Problems with microphones, speakers cutting in and out, and generally muddy sound don’t help Gillian Barber’s flat production of a once-fresh version of the gospels that’s starting to feel badly dated.
Jesus Christ Superstar depends not only on the dynamism of its key players but on the theatrical energy of JC’s followers and disciples. The ensemble here only sporadically rises to the occasion with little help from Troy McLaughlin’s choreography, although the flogging and crucifixion of Jesus are pretty powerful.
Despite his curly mop of hair, sweet voice, and beatific smile, Mat Baker succeeds best as Jesus when he’s angry. Singing “Gethsemane,” he challenges God’s plan for him in a dramatic falsetto. But he ends the song sobbing—an all-too-human hero who can’t compete with the theatrically more interesting villains.

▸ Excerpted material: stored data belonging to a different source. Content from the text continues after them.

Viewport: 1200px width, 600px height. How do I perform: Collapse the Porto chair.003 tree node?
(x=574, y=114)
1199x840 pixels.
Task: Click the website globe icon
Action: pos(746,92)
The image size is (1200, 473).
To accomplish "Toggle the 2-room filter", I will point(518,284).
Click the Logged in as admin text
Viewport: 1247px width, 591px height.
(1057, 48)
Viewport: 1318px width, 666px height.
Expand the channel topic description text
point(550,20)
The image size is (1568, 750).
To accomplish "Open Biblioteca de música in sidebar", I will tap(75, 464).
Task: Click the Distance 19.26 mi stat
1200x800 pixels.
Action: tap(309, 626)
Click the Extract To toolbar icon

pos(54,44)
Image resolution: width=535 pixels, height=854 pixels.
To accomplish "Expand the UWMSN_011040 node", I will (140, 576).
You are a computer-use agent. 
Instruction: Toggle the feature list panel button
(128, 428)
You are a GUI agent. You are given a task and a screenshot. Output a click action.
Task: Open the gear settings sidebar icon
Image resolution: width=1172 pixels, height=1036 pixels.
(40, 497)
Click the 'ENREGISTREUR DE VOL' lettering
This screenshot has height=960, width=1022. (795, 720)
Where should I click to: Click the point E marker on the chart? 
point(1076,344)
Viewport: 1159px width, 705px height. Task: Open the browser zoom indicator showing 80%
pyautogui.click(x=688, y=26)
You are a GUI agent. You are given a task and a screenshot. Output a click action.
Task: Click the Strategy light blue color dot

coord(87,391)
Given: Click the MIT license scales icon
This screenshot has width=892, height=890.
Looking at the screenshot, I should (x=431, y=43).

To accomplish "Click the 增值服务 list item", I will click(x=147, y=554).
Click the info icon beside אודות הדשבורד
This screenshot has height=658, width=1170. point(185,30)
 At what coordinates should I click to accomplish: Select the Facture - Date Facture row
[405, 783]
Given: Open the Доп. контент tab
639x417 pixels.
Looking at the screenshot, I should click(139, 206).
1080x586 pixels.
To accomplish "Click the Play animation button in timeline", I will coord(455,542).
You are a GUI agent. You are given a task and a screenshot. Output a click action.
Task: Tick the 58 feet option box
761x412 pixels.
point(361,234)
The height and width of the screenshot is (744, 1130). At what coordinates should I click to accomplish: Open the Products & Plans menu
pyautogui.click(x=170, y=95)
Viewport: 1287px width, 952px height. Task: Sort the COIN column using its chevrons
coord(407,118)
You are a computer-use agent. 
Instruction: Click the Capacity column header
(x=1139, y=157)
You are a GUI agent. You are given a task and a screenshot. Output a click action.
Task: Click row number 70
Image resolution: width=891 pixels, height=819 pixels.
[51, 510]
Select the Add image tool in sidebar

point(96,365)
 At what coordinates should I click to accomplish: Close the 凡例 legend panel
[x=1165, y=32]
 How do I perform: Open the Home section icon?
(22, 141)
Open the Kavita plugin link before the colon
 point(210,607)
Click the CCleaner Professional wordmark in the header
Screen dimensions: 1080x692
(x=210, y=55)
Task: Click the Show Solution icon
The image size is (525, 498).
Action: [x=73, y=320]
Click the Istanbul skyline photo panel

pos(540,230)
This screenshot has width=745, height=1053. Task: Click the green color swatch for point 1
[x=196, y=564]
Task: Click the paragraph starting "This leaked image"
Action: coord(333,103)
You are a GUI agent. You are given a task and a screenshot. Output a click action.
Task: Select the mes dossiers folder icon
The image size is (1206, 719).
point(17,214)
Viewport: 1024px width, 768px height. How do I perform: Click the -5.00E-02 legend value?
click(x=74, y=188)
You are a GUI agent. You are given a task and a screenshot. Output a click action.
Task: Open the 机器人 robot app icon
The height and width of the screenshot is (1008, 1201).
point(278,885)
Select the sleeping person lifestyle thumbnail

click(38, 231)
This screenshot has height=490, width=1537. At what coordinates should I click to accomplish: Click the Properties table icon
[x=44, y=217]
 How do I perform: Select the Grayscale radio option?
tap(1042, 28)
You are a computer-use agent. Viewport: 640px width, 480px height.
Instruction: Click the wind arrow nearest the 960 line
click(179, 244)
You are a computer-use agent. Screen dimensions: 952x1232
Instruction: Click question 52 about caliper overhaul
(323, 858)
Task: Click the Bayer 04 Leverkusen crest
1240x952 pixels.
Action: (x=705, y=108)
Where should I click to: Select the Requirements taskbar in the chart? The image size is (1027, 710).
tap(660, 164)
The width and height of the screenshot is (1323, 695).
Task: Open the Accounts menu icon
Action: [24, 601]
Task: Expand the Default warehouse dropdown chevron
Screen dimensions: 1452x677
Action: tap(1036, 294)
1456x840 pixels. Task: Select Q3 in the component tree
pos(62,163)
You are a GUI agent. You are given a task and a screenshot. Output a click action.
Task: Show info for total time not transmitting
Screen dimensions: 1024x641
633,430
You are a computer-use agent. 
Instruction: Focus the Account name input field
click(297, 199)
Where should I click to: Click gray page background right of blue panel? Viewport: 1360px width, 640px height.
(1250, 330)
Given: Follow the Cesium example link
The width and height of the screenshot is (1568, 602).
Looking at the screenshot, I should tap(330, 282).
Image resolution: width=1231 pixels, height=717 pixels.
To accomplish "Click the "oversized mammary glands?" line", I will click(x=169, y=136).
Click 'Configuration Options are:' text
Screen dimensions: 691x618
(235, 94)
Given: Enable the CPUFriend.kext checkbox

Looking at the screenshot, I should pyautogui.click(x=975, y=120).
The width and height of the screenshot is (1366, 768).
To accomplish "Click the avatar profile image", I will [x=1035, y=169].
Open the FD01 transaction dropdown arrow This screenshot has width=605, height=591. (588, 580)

Judas often steals this show and Adam Charles has his moments but his screechy high-end vocals lack knockout power. Some of the strongest work comes from Doug Thoms’ Pilate and especially Andrew Byerlay’s Herod, played as an overfed rapper with harem and posse. “Prove to me that you’re divine,/Change my water into wine,” he mocks.
Director Shel Piercy has managed to get fine Equity actors Stephen Aberle and Warren Kimmel to play Buffalo Bill and sharpshooter Frank Butler—the leading man in Buffalo Bill’s 1880s Wild West Show—for Annie Get Your Gun. But the undisputed star of this show is Meghan Anderssen as Annie Oakley, the crude, illiterate backwoods girl who becomes Buffalo Bill’s star attraction, outshoots Frank, and ultimately wins his love.
Anderssen is in good voice for Berlin’s best songs “There’s No Business Like Show Business,” “You Can’t Get a Man with a Gun” (“A man may be hot but he’s not when he’s shot”), and Annie’s highlight duet with Frank, “Anything You Can Do (I Can Do Better).” Too bad it’s almost 11 pm when that last song comes around. Although she could tone down the overacting, Anderssen shines as a comedienne, It’s impossible not to love her great energy and physicality.
In 1999 the show was rewritten to eliminate racist elements involving Native characters but the blatant sexism of the period remains uncomfortably evident. Still, a colorful ensemble of circus acts (unicycling, barrel rolling, knife-throwing), sweet dancing from Darren Burkett and Nicol Spinola, plus Anderrsen’s dynamic Annie and Berlin’s wonderful songs make this a midsummer night’s treat.